As more organisations actively shop, or prepare to, in 2026, this moment represents far more than a supplier change. It is a rare opportunity to step back, reassess, and make a deliberate choice about the future of your travel programme.
Uncertainty as a Catalyst, Not a Constraint
Acquisitions create uncertainty by default. New technology roadmaps, new account management structures, and new priorities competing for attention.
The danger is not disruption itself. It is defaulting into a future that no longer fits.
Inaction is still a decision. And often, it is the one that locks programmes into misalignment for years to come.
Three Real Options: Stay, Go, or Rethink
There is no universally correct path forward. The right decision depends on your business objectives, traveller needs, and appetite for change.
Stay: Make the New Model Work for You
Staying can be the right choice if it is intentional.
Key considerations include:
- What is staying the same and what is changing
- Whether existing SLAs, KPIs, and service constructs will still be upheld
- Which technologies are staying or going, and whether they still serve your programme
- How account management will change, including access to specialist roles and analytical support
This can also be an opportunity to reset expectations, improve governance, and resolve long-standing friction points.
Go: Proactively Choose an Alternative
Some organisations will decide that the new reality does not align with where they are headed.
Choosing to go requires:
- Clear alignment with organisational goals such as cost, experience, sustainability, and risk
- A realistic understanding of effort, time, and change management
- A defined view of what must be replicated and what should evolve
Without clear requirements, moving often results in recreating the same model elsewhere.
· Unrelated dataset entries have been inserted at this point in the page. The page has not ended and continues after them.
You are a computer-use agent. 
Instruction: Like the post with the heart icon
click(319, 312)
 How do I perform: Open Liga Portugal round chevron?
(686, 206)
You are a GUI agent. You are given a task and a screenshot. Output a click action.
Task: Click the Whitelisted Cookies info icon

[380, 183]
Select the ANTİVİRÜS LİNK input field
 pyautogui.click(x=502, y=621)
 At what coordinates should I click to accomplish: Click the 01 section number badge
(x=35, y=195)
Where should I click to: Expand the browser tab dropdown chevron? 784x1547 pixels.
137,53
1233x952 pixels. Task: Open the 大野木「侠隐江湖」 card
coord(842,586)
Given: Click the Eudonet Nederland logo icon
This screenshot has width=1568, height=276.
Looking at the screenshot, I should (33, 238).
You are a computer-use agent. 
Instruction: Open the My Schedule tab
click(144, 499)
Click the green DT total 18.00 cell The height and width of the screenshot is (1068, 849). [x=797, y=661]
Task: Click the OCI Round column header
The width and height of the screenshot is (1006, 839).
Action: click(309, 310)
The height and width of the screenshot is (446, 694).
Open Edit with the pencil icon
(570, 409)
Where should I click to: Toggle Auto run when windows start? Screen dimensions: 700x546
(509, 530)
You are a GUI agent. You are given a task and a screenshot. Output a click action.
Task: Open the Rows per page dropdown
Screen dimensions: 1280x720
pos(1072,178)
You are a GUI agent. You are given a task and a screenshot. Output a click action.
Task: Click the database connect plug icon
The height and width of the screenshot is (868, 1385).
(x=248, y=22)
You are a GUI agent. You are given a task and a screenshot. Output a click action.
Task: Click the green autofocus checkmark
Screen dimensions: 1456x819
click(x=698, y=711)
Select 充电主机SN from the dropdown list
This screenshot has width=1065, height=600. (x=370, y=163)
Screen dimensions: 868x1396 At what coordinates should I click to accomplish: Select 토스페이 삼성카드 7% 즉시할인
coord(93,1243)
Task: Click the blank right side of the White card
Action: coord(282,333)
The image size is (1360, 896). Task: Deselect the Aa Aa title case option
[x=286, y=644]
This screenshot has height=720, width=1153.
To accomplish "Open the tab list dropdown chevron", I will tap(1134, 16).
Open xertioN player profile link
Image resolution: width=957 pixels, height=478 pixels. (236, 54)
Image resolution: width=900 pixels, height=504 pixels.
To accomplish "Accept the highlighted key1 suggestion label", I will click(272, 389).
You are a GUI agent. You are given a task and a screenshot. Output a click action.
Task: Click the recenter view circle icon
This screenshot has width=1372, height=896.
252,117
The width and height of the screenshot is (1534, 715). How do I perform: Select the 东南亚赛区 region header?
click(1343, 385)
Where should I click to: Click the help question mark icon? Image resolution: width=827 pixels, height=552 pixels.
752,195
Rethink: Are You Ready for Transformational Travel Management?
For some organisations, disruption becomes a catalyst to reassess how their programme is designed.
Rethinking focuses on understanding what your business truly requires from travel today and in the future. It often involves:
- Rebalancing control and convenience across services and technology
- Reassessing ownership of data, platforms, and decision making
- Reducing reliance on a single supplier roadmap
- Designing flexibility into the programme to support future change
This path typically requires greater investment in time, capability, and change management, but offers the strongest foundation for long-term adaptability.
”Change is already underway. What matters now is determining the level of transformation and resources required to support future business and traveller needs.